Le matou leva la tête, un peu apeuré. Il vit Simon, puis
l'ignora. Peu après, le chaton s'avança vers l'eau et se mit à
boire.
- C'est dingue ! Pensa Simon. Puis en y réfléchissant, il se
souvint qu'il était à la campagne et que cela n'avait absolument
rien d'extraordinaire.
Il sentit une crampe au niveau des mollets et retomba à plat sur
ses pieds dans un souffle.
- Chouette baraque... Bon, allons-y !
Il ramassa la cisaille, l'ouvrit et la ferma plusieurs fois pour
dérouiller le mécanisme puis entama la taille de la haie. Cette
haie avait, à son avis, trois fonctions: celle de cacher un peu
la vue, celle de délimiter la frontière entre les deux propriétés
et celle de protéger du vent. Mais Simon pensa qu'elle avait
surtout la fonction de blesser quelqu'un avec ses ronces
lorsqu'il vit que ses doigts saignaient. Il ne s'aperçut des
entailles que lorsqu'il sentit que quelque chose de chaud lui
coulait sur ses mains. - Oh merde ! lança t-il en lâchant la
cisaille.
Il se suça les doigts pour récupérer ce qu'il pouvait et fit
demi-tour vers la maison. Arrivé vers la porte, il entendit un
miaulement de terreur, suivi d'un grand bruit d'eau.
" MEEEEOUUUWWWWW...".
Puis, plus rien.
- Le chat, pensa Simon... le chat est tombé dans l'eau... !
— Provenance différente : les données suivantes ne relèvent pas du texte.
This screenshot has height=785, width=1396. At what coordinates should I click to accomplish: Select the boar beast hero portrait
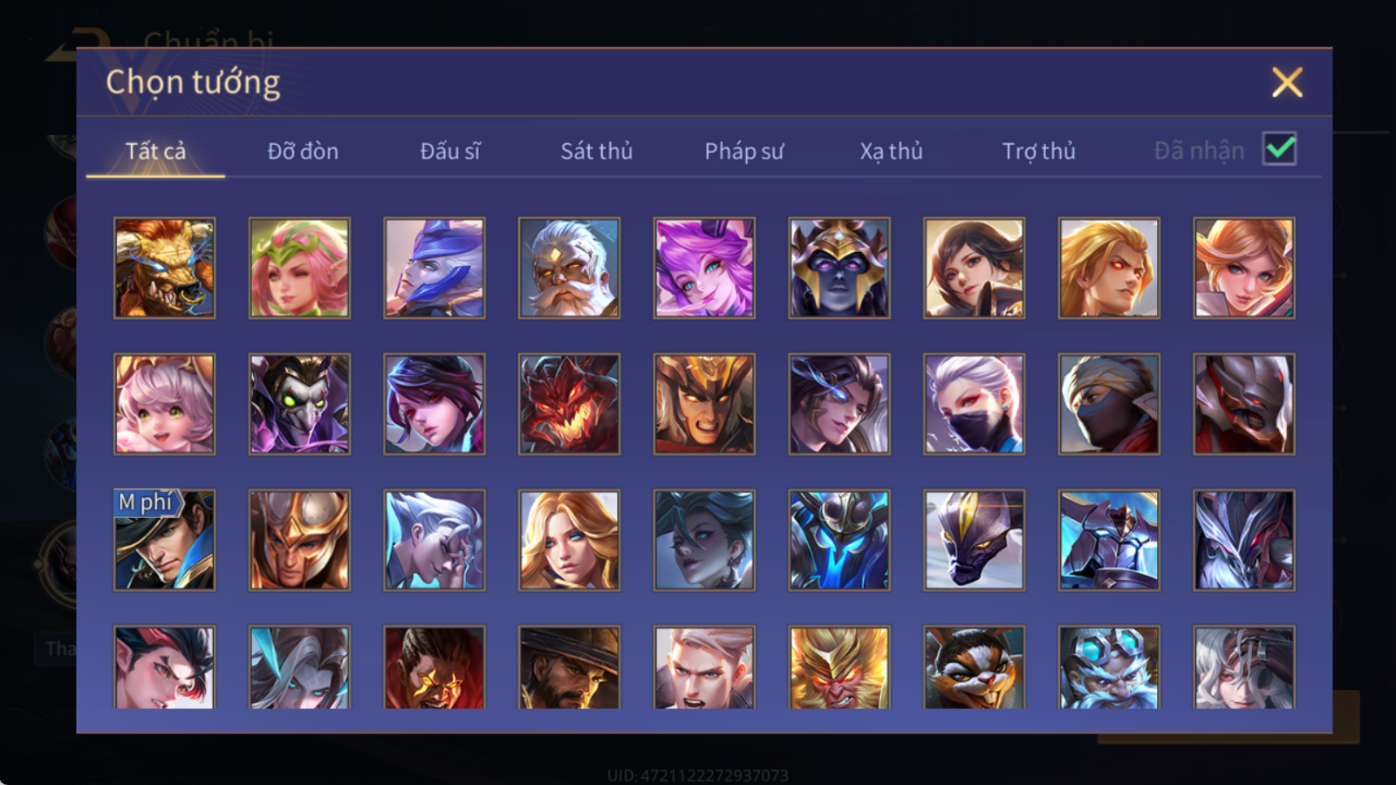tap(164, 268)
Il longea la haie en courant, essayant de trouver un endroit pour
accéder à la piscine. Là, il y a un petit passage entre les
ronces.. Vite ! Simon arriva au bord de l'eau. La surface était
animée par de grands mouvements ondulatoires comme si une
météorite était tombée dans la piscine. Un véritable mini raz-de-
marée. L'eau débordait de partout par vague.
- Nom de Dieu, qu'est-ce qu'il se passe ? fit Simon pris de
panique.
Il s'approcha lentement, car la peur le gagnait et vit une forme
noire de la taille d'une voiture s'en aller vers le fond.
Simon fut tétanisé. Il se passa la main sur le visage pour être
certain qu'il n'était pas en train de faire un horrible
cauchemar. Une goutte de sang roula sur sa main et tomba dans
l'eau. La forme s'arrêta net. Simon, pris de panique, hurla. Il
sauta la haie droit devant lui, s'arrachant peau et habits. Il ne
chercha pas un passage. Seule la fuite lui traversait l'esprit.
L'instinct de survie l'emporta sur la sagesse.
Il atterrit dans son jardin, de l'autre côté. Simon n'était plus
qu'une sorte de baudruche saignante, griffée des pieds à la tête,
couverte d'épines; la chemise en lambeaux. Une espèce de bête
traquée, haletante.
Il reprit rapidement son souffle et courut vers la maison. Emily
qui l'avait entendu hurler, se précipitait vers lui.
- Qu'est-ce qu'il se passe ? lui lança t-elle affolée.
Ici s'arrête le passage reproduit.